Now I know his style I can hear who plays what on the new album and it seems Danny plays the most solos. The coolest Christian solo was on Azagthoth, that was great. He also does a melody type thing on the outro of Cephalopods which is beautiful.


----------



## Necropitated (May 11, 2018)

ArtHam said:


> Wow....hopefully I can do that someday. I only had some Skype lessons with Christian and Danny. Though that was cool too. It's funny how that came about because anytime I asked Christian about a part I loved he'd say: oh that wasn't me, that was Danny. And I'd never heard of him before. I was a bit skeptical when Christian said Danny is the best player he has ever heard, maybe he was just being nice. But then I saw Danny play the Hail Satan solo in one of the lessons and pretty much wanted to quit. He also did some Holdsworth stuff and showed me Spawn of Possession and gypsy jazz style things. Asked him to listen to something by Beyond Creation I wanted to learn and he listened maybe 2 times and just took his guitar and played it. Don't know how. I've been trying to schedule lessons with him again but his schedule seems to be full. Bummer. Though at least he still replies when I write him and ask something.
> 
> Now I know his style I can hear who plays what on the new album and it seems Danny plays the most solos. The coolest Christian solo was on Azagthoth, that was great. He also does a melody type thing on the outro of Cephalopods which is beautiful.



Danny has perfect pitch, that's one of the reasons he's so quick at it, apart from being a great guitar player. He's really nice. One day he just wrote to me because he got an axe fx and we just chatted about that. Sent me a nice impulse response from Devin Townsend that's still my favorite ever since I stopped playing an axe fx.


----------



## ArtHam (May 11, 2018)

I loved reading that. It somehow always makes a band even cooler when you find out the people in it are also cool people.

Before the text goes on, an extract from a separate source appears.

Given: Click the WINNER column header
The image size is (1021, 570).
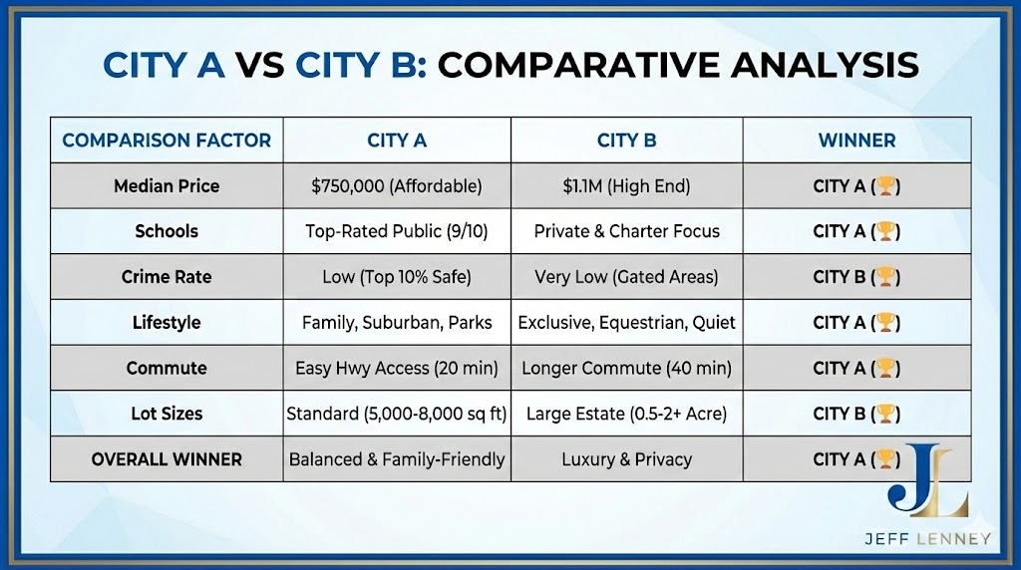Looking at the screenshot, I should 856,141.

On the other hand I've now listened to the album 4 more times and will continue to for a long time I'm sure. What an amazing, stunning, diverse piece of art this is. All the small issues I had with the Malkuth Grimoire (production, too many songs and some don't work as well as others) are gone. Even the songs I didn't like as much namely Azagthoth and the middle part for Chaos Theory and Practice work so well in this running order. This album for me makes the case that the album format is not dead by a long shot. And it's been a long time since I thought that.


----------



## ArtHam (May 14, 2018)

Listened to the album all weekend except when I listen to the new Ihsahn which I don't like a lot so far and again all day today. It's safe to say Rivers of Nihil, my previous favorite album so far this year has been relegated to second place. Honestly not even afraid I'm hyping this up too much. It's a game changer for me. Even if something else comes along this year that I'll end up liking more personally I'm sure nothing will come along that's this unique, fresh and groundbreaking.


----------



## takotakumi (May 17, 2018)

Full Stream by season of mist as of now


----------



## takotakumi (May 17, 2018)

I was able to listen to album a couple of days ago and yes mt AOTY prediction still holds haha
Quick thoughts:
As a whole I slightly prefer Malkuth Grimoire and I feel it's more "complete" in the sense
that it feels slightly more diverse having morean songs, hannes songs, Chris songs, and something in between.
To me personally, this new album is phenomenal but I missed the lack of Muenzer style songs. His solos are out of this world though.

Having said that, as of now I believe Rise of the Cephalopods is my new favorite Alkaloid and Hannes song ever.
It's 19 minutes long but every part is perfect and I do not get bored. Pristine and ominous cleans, signature agrresive Hannes tech riffs,
hard grooves, perfect transitions, favorite morean lyrics, and my favorite solos as well (ignoring my favorite intro azagthoth solo").
For those who are curios, this is funeral for a continent part 2, as it follows what happens after the ice melts.
After this song, my favorites are Azagthoth and the dyson spheres.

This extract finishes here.